19. PW6 in cross examination on this aspect, has deposed that her son was earning about `20,000/- per month. She does not know whether her son was income tax assessee or not. Her son was B.A. Pass. She know Amit as he was working under her son's employment in export factory. PW3 Sh. Sher Singh @ Amit in cross examination has denied the suggestion that he was not an employee of Sh. Gurbachan Singh or that he was not getting the salary from Sh. Gurbachan Singh or that he was not getting `10,000/- per month. He also deposed that Sh. Gurbachan Singh was carrying the business in the name of Panwar Enterprises at Tunda Nagar, Jouhri Pur, Delhi and he was also running telecom centre in the name of Riya Telecom Centre. He was also having a general store shop. He was working with Panwar Enterprises. There were about 20 sewing machines and twenty tailors used to work with him and one helper was also there. He does not know whether his firm was registered or not. He was not having any ESI card. He never paid income tax.
◇ ◇ ◇ ◇ ◇
**Tasks and exercises:**
(A) According to the deposition passage, under what name and where did Sh. Gurbachan Singh carry on his business?
(B) Please rewrite the paragraph of the deposition passage beginning "19. PW6 in cross examination" as a bulleted list that keeps its main facts.
(C) Carry the deposition passage forward from its last sentence.
The listing after this point comes from a separate source and has no connection to the deposition passage.

**Given records:**
◇ ◇ ◇ ◇ ◇
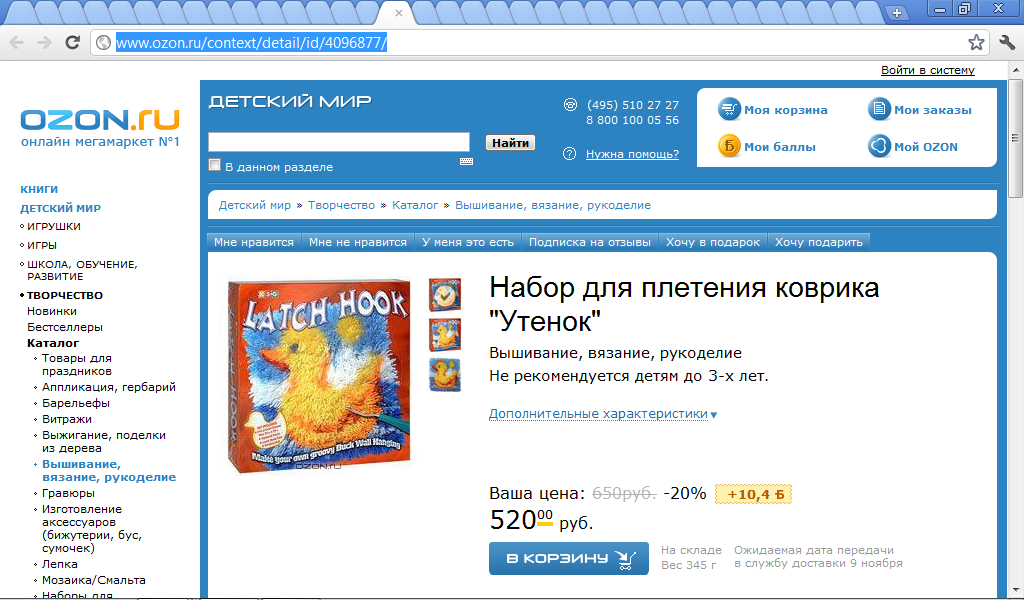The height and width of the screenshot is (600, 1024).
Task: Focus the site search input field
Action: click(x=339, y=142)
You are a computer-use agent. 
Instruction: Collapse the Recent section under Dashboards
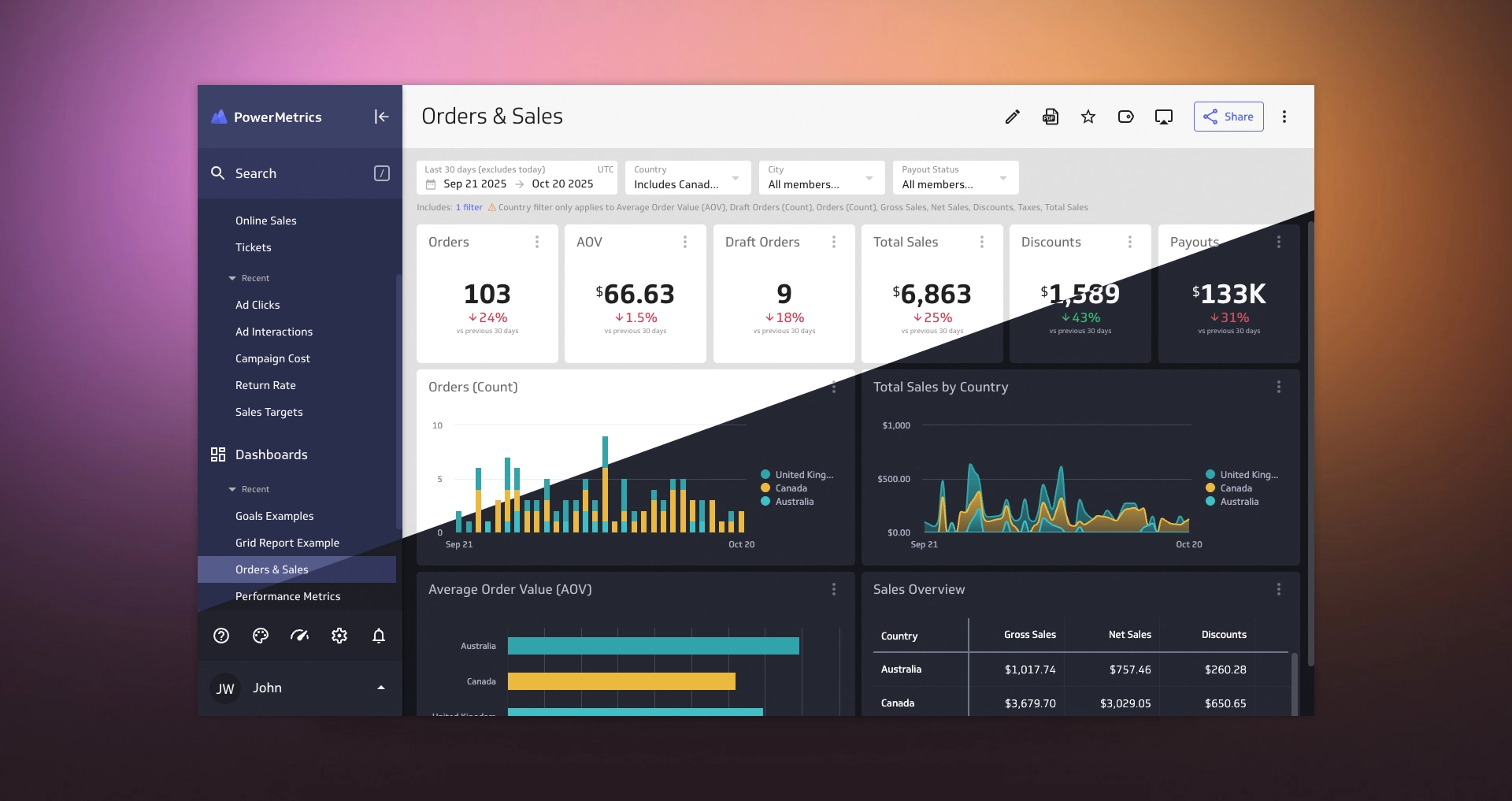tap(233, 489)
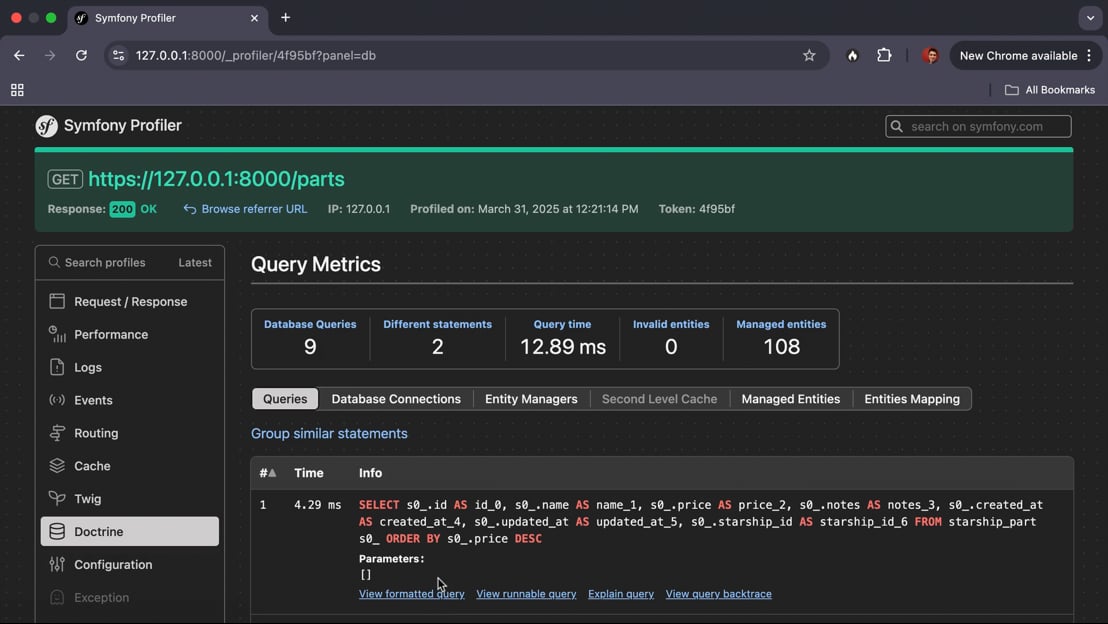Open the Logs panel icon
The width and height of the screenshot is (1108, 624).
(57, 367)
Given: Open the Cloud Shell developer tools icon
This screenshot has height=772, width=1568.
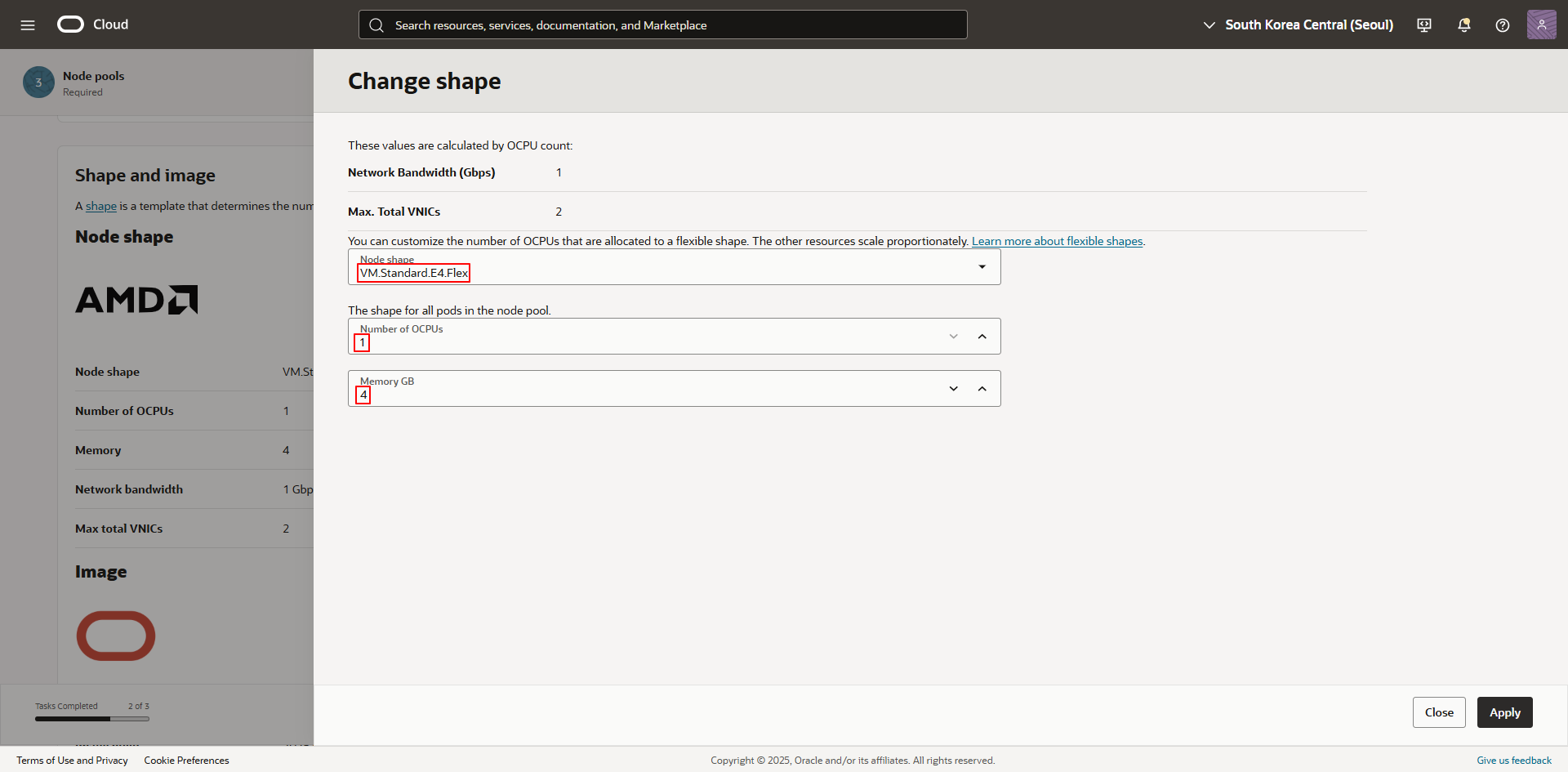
◇ ◇ ◇ ◇ ◇
**Per-task answers:**
(A) He ran it as Panwar Enterprises at Tunda Nagar, Jouhri Pur, Delhi.

(B)
- PW6 testified in cross-examination that her son earned about 20,000/- per month.
- She did not know whether he was an income tax assessee.
- He was a B.A. pass.
- She knew Amit because he worked under her son in the export factory.
- In cross-examination, PW3 Sh. Sher Singh @ Amit denied the suggestions that he was not Sh. Gurbachan Singh's employee, that he did not get his salary from him, and that he did not get 10,000/- per month.
- Gurbachan Singh ran Panwar Enterprises at Tunda Nagar, Jouhri Pur, Delhi, along with Riya Telecom Centre and a general store.
- PW3 worked with Panwar Enterprises, which had about 20 sewing machines, twenty tailors and one helper.
- PW3 did not know whether the firm was registered.
- PW3 had no ESI card and never paid income tax.

(C)
20. From all these facts, the petitioners have tried to prove that the income of the deceased was `25,000/- per month. On the other hand, it is matter of record that the petitioners have not been able to file any document from the government record or income tax record which may suggest that the deceased was earning `20,000/- to `25,000/- per month. The firm is stated to have 20 employees but there is no record and not even a single employee has been examined. The books of account are not maintained and income tax is not being paid. No employees register has been filed on record.

21. However, certain facts have come on record i.e. the deceased was B.A. Pass and he was qualified technician. He was earlier appointed in U.P. Power Corporation Ltd. which had issued a letter of apprenticeship to the deceased. It has also come in evidence that he was running a factory. One bill has also been produced on record in the name of the deceased by which it is clear that he was running a PCO having telephone no.22813519 which was in his name and which bill was of a PCO. He had been issued a certificate by Sanjay Engineers where the deceased worked as Electrician w.e.f.

1.8.1999 to 30.06.2002. The certificate issued by U.P. Power Corporation Ltd. in favour of the deceased where from he completed the course of Electrician and where he worked at 33/11 K.V. Sub Station, Balram Nagar, Loni, Ghaziabad, U.P. w.e.f. 15.07.2002 to 14.07.2003 is also not disputed. He has also filed a contract of apprenticeship for this period on court record. He was having his own telephone number and he was having motorcycle and he was a skilled worker.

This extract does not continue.